**EXERCISE DIRECTIONS:** Only lines with the word "blue" belong in the answer; copy them from the records below.

Pixel coordinate grounding data
————————
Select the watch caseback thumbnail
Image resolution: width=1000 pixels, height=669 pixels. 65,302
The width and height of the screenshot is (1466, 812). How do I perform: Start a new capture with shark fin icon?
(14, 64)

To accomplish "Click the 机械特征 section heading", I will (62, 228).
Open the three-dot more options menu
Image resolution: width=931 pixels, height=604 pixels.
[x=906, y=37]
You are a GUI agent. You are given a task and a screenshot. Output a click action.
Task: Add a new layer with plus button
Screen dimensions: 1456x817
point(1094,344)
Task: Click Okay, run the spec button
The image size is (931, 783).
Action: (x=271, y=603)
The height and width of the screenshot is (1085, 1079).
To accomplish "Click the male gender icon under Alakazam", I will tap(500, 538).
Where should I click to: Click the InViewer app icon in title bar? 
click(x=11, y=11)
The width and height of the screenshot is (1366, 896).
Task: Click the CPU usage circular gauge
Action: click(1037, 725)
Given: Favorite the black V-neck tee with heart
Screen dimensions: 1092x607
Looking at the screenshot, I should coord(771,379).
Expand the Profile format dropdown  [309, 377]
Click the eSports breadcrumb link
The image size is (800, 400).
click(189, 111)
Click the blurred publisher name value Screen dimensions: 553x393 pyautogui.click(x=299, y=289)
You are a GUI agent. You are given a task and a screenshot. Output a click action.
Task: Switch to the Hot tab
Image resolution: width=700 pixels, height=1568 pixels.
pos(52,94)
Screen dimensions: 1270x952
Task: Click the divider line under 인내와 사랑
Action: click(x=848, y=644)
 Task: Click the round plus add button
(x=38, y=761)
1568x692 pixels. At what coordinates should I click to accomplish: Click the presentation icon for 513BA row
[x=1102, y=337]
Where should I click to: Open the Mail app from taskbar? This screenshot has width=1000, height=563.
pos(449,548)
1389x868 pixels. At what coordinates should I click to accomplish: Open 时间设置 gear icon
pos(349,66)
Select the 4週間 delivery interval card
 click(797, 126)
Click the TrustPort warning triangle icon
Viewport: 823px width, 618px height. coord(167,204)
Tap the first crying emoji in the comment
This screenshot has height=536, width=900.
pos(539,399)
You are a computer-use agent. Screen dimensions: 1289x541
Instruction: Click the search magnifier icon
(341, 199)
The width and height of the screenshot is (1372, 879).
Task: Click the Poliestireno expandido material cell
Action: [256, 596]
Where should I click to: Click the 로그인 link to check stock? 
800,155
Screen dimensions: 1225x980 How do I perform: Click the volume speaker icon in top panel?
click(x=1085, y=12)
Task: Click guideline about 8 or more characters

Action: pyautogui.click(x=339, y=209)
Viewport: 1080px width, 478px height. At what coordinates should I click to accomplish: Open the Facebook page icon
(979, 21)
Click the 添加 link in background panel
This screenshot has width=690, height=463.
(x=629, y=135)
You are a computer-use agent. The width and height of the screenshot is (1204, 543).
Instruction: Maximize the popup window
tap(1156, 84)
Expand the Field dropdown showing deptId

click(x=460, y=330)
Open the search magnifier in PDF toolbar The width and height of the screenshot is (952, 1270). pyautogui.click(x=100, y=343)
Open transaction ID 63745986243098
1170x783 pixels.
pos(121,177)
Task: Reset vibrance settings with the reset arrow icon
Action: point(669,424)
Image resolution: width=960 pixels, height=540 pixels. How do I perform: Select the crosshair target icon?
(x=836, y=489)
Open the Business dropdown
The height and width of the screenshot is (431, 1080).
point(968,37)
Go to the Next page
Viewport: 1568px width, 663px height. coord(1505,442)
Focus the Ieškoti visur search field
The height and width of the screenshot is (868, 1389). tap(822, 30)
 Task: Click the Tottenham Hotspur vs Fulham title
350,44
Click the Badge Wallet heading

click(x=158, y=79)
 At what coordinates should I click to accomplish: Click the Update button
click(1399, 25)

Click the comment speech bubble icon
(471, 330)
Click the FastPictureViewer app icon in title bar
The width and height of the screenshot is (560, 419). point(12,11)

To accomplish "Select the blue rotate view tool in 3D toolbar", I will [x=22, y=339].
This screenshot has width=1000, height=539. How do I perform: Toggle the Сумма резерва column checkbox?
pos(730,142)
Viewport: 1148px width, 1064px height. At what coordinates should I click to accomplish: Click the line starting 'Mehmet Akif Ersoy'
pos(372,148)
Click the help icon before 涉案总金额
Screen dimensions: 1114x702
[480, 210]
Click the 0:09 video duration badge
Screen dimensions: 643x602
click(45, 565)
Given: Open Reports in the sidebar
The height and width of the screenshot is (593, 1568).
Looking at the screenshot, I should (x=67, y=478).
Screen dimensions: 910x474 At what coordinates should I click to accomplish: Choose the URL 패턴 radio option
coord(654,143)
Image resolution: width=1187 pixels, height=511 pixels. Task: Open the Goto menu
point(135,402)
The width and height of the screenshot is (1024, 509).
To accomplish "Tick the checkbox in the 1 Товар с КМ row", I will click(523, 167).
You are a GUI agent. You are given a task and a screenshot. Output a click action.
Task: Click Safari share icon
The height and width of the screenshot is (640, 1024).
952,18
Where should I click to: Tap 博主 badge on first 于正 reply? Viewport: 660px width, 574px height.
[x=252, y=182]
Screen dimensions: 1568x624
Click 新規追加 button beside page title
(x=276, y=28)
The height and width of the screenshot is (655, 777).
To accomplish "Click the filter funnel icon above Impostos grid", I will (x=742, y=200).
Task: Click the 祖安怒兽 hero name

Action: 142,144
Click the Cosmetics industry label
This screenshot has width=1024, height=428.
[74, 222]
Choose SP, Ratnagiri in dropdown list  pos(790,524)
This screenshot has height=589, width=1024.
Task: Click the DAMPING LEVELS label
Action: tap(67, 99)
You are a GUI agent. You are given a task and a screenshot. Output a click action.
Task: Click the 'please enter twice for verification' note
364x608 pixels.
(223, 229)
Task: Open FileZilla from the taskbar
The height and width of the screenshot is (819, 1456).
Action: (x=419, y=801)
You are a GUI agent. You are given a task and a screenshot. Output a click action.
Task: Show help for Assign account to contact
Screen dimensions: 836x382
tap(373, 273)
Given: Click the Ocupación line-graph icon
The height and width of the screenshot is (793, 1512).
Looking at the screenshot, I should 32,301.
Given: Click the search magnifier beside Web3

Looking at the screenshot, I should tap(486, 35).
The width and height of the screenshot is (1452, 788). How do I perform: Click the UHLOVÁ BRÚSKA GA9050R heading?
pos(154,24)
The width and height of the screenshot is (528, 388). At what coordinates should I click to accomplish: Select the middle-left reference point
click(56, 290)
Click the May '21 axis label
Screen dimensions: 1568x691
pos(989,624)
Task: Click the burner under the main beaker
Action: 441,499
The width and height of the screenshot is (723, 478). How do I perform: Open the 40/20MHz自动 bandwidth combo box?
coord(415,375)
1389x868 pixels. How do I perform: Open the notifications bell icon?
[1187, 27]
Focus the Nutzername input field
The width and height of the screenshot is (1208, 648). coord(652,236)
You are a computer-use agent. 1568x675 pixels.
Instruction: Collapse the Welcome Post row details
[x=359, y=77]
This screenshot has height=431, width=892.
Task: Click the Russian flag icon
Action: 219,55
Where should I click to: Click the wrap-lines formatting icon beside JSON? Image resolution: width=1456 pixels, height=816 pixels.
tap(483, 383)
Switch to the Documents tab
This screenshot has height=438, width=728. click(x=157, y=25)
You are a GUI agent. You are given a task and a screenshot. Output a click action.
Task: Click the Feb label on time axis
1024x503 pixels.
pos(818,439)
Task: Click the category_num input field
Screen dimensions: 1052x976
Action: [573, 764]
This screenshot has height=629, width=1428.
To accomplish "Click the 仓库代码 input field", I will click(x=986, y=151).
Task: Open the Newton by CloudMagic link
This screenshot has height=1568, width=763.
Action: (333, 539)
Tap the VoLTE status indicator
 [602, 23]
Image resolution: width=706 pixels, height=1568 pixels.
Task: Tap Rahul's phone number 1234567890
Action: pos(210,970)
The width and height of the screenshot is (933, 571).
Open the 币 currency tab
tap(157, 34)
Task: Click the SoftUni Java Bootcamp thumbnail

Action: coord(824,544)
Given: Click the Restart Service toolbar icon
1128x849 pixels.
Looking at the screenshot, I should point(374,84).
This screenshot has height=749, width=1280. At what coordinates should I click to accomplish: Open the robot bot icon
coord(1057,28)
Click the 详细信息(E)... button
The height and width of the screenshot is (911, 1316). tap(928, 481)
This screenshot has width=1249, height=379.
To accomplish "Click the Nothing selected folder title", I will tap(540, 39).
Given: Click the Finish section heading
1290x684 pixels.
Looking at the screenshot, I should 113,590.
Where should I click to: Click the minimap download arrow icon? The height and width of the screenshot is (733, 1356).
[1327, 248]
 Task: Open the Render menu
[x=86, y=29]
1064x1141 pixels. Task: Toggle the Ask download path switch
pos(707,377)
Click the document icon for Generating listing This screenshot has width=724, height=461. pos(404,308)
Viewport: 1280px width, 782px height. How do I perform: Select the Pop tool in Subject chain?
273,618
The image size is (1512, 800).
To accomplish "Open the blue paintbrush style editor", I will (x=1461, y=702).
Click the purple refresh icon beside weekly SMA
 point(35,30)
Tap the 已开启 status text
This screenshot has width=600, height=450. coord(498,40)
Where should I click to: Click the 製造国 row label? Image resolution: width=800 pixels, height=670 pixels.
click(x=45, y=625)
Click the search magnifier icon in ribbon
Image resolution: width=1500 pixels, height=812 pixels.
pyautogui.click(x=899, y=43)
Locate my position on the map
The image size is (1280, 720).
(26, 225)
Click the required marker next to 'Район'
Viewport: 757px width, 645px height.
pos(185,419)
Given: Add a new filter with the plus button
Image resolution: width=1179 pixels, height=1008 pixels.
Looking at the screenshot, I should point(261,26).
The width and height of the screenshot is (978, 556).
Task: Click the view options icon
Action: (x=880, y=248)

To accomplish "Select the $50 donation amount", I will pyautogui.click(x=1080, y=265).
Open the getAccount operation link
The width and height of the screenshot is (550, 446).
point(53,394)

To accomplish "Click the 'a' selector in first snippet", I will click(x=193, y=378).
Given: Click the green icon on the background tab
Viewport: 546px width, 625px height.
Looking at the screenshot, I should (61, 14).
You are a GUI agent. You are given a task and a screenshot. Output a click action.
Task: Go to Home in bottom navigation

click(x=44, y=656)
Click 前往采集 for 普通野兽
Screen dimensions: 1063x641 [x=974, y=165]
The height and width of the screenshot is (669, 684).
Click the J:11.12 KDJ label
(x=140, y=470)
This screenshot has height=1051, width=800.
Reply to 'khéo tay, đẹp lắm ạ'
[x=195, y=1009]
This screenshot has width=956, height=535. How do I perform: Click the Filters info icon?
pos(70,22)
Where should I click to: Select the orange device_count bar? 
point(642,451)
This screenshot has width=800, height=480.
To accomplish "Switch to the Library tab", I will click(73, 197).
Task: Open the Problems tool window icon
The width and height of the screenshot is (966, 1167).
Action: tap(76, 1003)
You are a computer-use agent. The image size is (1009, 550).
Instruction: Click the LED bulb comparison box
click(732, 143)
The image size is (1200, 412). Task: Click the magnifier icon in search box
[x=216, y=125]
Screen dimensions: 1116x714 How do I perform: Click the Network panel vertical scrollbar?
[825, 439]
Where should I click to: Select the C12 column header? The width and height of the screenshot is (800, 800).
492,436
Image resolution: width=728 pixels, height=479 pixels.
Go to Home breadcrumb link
————————
**FINISHED EXERCISE:**
To accomplish "Select the blue rotate view tool in 3D toolbar", I will [x=22, y=339].
To accomplish "Open the blue paintbrush style editor", I will (x=1461, y=702).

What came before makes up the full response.